Кирьян опустил мешок прямо посредине избы, не раздеваясь, сел к столу, молча налил себе стакан водки, отпил половину и уставился на Никитского, сидевшего напротив. Холодно стало под этим взглядом Гришке Международному. Строгие Кирьяновы глаза, казалось, сверлили его насквозь. Охотник допил водку, взглянул на Анну, хотел что-то сказать, но та перехватила его взгляд, улыбнулась, подошла, прижалась к нему, обняла и, словно маленькому, почти нараспев проворковала:
— Не волнуйся, Кирьянушка, не беспокойся, мой медведушка, все будет хорошо. Никому я тебя в обиду не дам. Дело это будет наше первое и последнее. Потихоньку, без крови, свяжем тех сторожей, заберем золотишко и подадимся в теплые края. Буду я там тебя любить и холить…
Но договорить ей не пришлось.
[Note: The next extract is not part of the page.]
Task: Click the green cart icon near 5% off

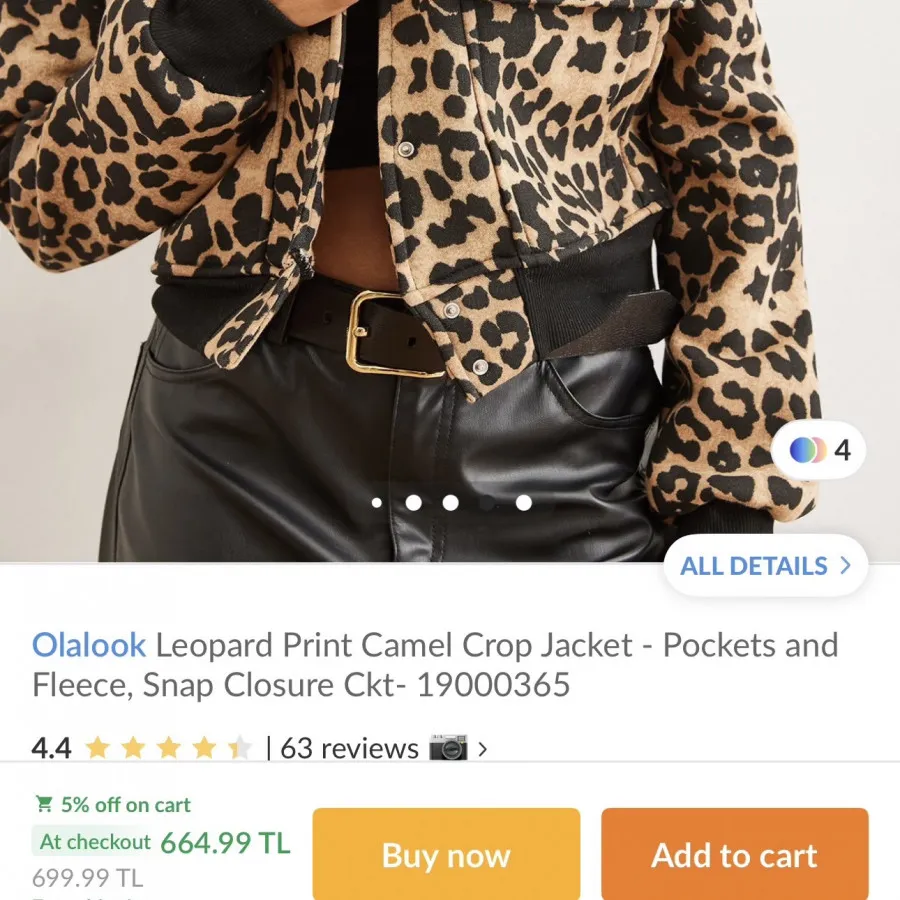Action: 44,804
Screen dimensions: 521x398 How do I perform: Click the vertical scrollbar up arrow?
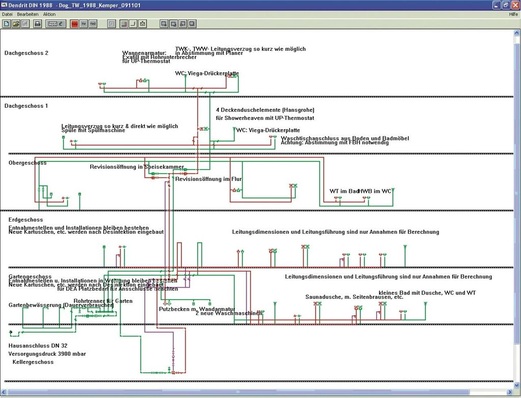tap(516, 33)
На дворе собаки подняли лай, злобный, яростный, с визгом. Охотник даже не шевельнулся, а буфетчица бросилась к окну. Никитский смотрел и не мог оторвать от поляны глаз. За толстой елью только что мелькнул человек. Чуть в стороне шевельнулись мелкие деревца, и Григорий Павлович отлично рассмотрел ствол винтовки, направленный прямо в окно. Одна собака металась по поляне, облаивая пришельцев, вторая голосисто, с подвывом, заливалась где-то за домом.
«Все, окружены, — сообразил Григорий Павлович. — Заложили, сволочи! Договорились и предали».
Он взглянул на Лельку, прижавшуюся к простенку, и увидел, как она поднимает взведенный наган.
«Выходит, не она», — мелькнула мысль у Никитского, и он бросился к Лельке, схватил ее за руку.
— Не стреляй, дура. За вооруженное сопротивление — вышка. Нас всех к стенке поставят.
— Ах, не стрелять? — истерично взвизгнула женщина. — Боишься? Да посмотри сюда, старый дурак. Глянь, вон кто за поленницей-то стоит! Почтальон твой. Парнишечка, что от тебя записку принес. Навел ты, Гришенька, легавых на мой след. Вот не знаю, кого первым шлепнуть — тебя или его?